For Hydra and Botanix users

argunix occupies the same problem space as Hydra and Botanix — build Nix derivations triggered by a forge — but takes different positions on a handful of axes. If you've operated one of those, this is the fastest way to know what to expect:

Versus Hydra

Similar:

  • Evaluates Nix expressions per change and posts per-job statuses.
  • Distributes builds to remote machines.
  • Maintains GC roots for successful builds and lets nix-collect-garbage reclaim everything else.
  • Open source, GPL-licensed.

Different:

Hydra argunix
State store PostgreSQL SQLite
Implementation Perl + Rust queue runner Rust workspace (single binary family)
Project model Operator-managed projects/jobsets, poll-based git inputs Forge-webhook-driven; one entry per repo in YAML
Eval target hydraJobs attribute flake packages / checks / devShells / nixosConfigurations
Dispatch granularity Per-.drv (full closure exploded into Steps) Per top-level Job, with top-level → top-level DAG gating
Internal-closure dedup Yes, global via the Step map Deferred to substituter / post-build cache
Forge integration Plugin to post statuses; PR support via separate setup GitHub / GitLab / Forgejo first-class; auto-installs webhooks; PR allowlist + permission gate built in
Configuration DB-backed; web admin UI to create projects/jobsets Declarative YAML / NixOS module; no admin UI for project setup
Cancel-on-new-push No Yes
Many-job UX on the forge One check per build Collapsed rolling check past a threshold

The headline trade is dispatch granularity.
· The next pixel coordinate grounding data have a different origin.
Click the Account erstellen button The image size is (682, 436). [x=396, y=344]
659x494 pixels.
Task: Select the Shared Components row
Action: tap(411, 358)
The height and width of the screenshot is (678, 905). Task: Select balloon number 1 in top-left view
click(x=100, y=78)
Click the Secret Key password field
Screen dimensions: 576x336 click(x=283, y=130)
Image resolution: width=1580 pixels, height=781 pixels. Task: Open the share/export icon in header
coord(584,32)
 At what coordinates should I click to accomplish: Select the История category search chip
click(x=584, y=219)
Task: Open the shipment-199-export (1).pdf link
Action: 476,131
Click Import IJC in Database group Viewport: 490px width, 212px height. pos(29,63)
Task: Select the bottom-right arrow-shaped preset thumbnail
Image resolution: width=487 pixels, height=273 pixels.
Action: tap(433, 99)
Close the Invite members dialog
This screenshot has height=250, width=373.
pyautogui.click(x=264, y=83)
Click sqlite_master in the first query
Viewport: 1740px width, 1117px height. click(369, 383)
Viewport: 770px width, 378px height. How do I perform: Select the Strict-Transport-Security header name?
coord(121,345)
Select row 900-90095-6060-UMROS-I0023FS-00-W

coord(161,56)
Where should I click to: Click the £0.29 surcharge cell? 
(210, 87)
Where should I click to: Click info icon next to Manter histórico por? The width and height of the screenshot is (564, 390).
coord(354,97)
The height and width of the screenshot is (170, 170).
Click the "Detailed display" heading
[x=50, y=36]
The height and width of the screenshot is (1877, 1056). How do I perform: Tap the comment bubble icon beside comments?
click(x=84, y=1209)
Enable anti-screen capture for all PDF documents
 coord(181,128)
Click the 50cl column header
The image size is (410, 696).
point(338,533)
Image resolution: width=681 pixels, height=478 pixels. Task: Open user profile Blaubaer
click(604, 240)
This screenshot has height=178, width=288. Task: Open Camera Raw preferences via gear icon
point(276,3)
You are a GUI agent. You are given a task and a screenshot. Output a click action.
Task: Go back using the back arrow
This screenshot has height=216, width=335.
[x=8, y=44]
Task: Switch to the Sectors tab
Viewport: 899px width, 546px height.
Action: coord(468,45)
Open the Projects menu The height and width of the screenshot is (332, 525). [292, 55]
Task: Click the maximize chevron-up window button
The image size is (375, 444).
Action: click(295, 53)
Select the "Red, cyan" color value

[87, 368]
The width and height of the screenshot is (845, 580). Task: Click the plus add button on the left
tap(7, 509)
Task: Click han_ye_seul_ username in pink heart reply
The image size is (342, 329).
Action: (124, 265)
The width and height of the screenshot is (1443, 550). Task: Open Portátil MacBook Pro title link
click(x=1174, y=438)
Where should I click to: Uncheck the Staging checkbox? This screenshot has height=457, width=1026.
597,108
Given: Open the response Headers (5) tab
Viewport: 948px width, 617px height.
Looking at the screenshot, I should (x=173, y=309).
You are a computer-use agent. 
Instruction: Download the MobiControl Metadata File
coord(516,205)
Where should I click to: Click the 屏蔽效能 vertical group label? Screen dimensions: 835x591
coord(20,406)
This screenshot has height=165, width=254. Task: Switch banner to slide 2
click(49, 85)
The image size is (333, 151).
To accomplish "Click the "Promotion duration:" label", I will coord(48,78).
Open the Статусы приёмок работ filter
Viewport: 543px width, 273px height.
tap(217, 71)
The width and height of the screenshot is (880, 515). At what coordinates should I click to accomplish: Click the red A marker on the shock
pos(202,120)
Hydra explodes every top-level build into per-.drv Steps and dedups them globally; this is exactly what you want for nixpkgs-shaped workloads with tens of thousands of overlapping derivations. argunix dispatches at top-level Job granularity and lets your binary cache do internal dedup — the scheduler stays small, the database stays small, and the operator pays for one extra rebuild of an internal drv on each fresh builder that hasn't seen it yet. For small-to-medium project sets that's a good trade; for "we are nixpkgs," Hydra is still the right tool.

Versus Botanix

Similar:

  • Rust implementation, webhook-driven, designed around Git forges.
  • Per-eval DAG over discovered top-level jobs.
  • Distributed builders, with the coordinator handing work out.

Different:

Botanix argunix
Builder transport gRPC (tonic) coordinator ↔ worker Closure transfer over SSH (russh) from coordinator to enrolled builders + local trusted-user dispatch
Builder enrollment Worker registers via HTTP, receives a token Builder enrolls via a token + listen socket on the builder host; see nix/builder-module.nix
Configuration surface Environment variables YAML / NixOS module options
Eval target hydraJobs flake packages / checks / devShells / nixosConfigurations
Forges out of the box Forgejo (primary), GitHub / Gitea / Gerrit modules GitHub + GHES, GitLab.com + self-hosted, Forgejo / Gitea / Codeberg
State store SQLite (via sea-orm) SQLite (via sqlx)
PR trust model n/a Forge-permission check + static allowlist
Auth failure handling n/a Forge pause on 401
Webhook duplicates n/a Coalesced by (repo, sha)
Many-job UX One check per build Collapsed rolling check past a threshold
License EUPL-1.2 GPL-3.0-or-later

The headline difference is operational shape. Botanix is a coordinator-with-workers system you configure via env vars and stand up with cargo run; argunix is a NixOS-module-first deployment with forge-integration features (allowlists, cancel-on-push, forge-pause, collapsed checks) wired into the daemon rather than bolted on.

Maintained by

argunix is built and maintained by tfc at Applicative Systems Group. Issues, patches, and argunix deployment war stories are welcome.

License

argunix is licensed under GPL-3.0-or-later.